As escarafunchar e buscar as linhas-mestras da poesia de Lêdo Ivo, como a recorrência da imagem escuridão-noite-lua, Costa Fernandes mostra que está longe de ser um poeta intuitivo, sendo antes um poeta cerebral, que sempre soube se munir de extenso arcabouço teórico e do itinerário poético de outros grandes poetas para mais bem desenvolver o seu ofício de artesão do verso, não fosse doutor em Literatura Brasileira pela Universidade de Brasília (UnB).
Ao tempo em que dirigiu o Centro de Estudos Brasileiros em Caracas, diz que constatou pessoalmente o interesse do leitor hispano-americano pela poesia de Lêdo Ivo, o que o levou a promover a publicação de uma coletânea dos seus poemas traduzidos ao castelhano. E o coloca no mesmo nível de Neruda, Nicolás Guillén (1902-1989), Lezama Lima (1910-1976), Octavio Paz (1914-1998), Mario Benedetti (1920-2009) e outros que fizeram uma poesia de tradição universal, mas igualmente de cunho latino-americano.
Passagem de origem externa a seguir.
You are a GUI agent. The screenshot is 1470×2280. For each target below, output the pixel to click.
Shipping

Para ele, talvez seja a conjugação de “cerebralismo” e de uma dicção robusta que leve hispano-americanos a se encantarem com a poesia de Lêdo Ivo.
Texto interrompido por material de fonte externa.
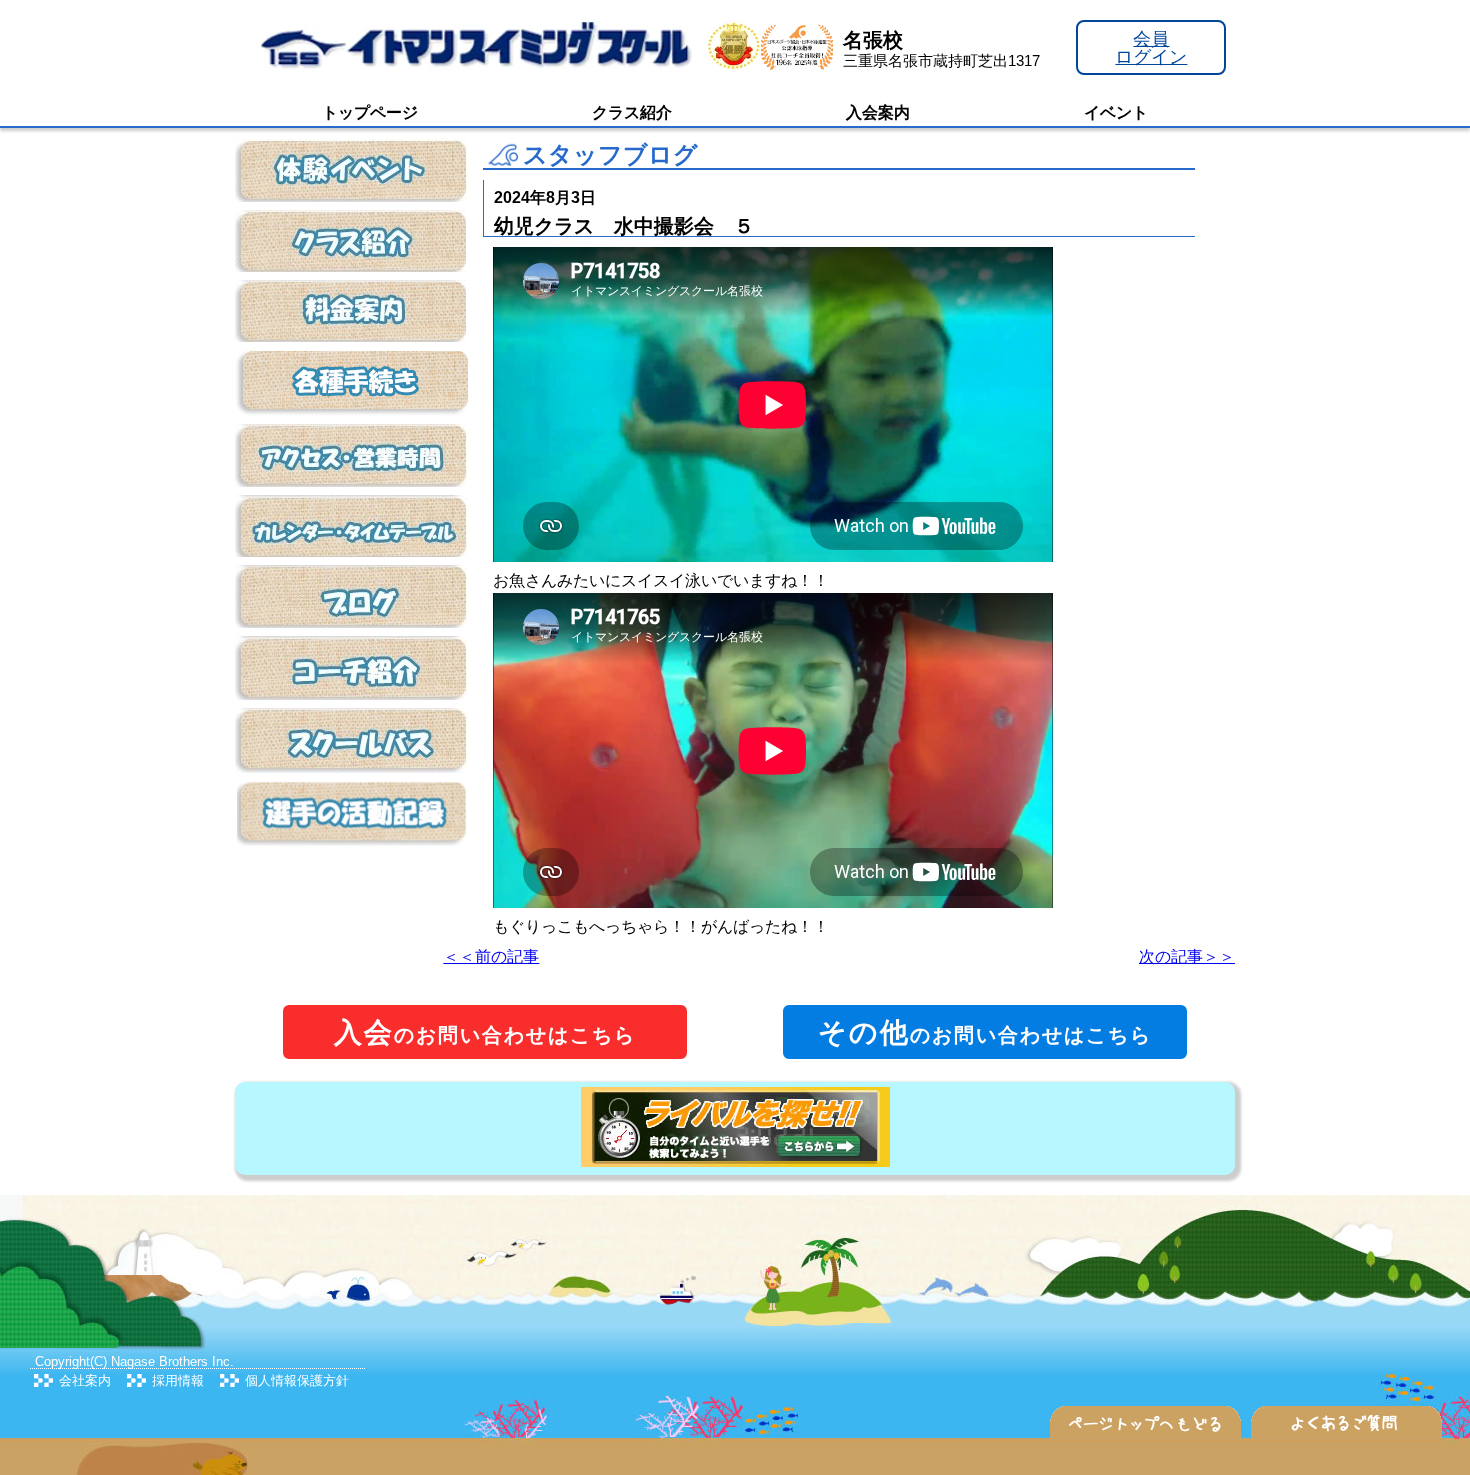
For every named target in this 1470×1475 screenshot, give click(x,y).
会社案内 (85, 1380)
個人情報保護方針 (297, 1380)
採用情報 (178, 1380)
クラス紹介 (632, 112)
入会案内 (878, 112)
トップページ (370, 112)
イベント (1116, 112)
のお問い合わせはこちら (485, 1032)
Costa Fernandes segue no mesmo caminho de Lêdo Ivo: faz uma poesia antenada com a tradição universal, mas profundamente brasileira, não porque busque imagens ou temas exóticos ao olhos do leitor de fora (como aqueles quadros de borboletas que ainda se vendem em aeroportos e vendiam-se em lojas próximas ao porto ao tempo em que os turistas aqui chegavam de navio), mas porque a sua arte poética está contaminada pelo espírito terno e cordial do brasileiro comum que nada tem a ver com a violência de uma sociedade hoje refém de narcotraficantes e políticos corruptos.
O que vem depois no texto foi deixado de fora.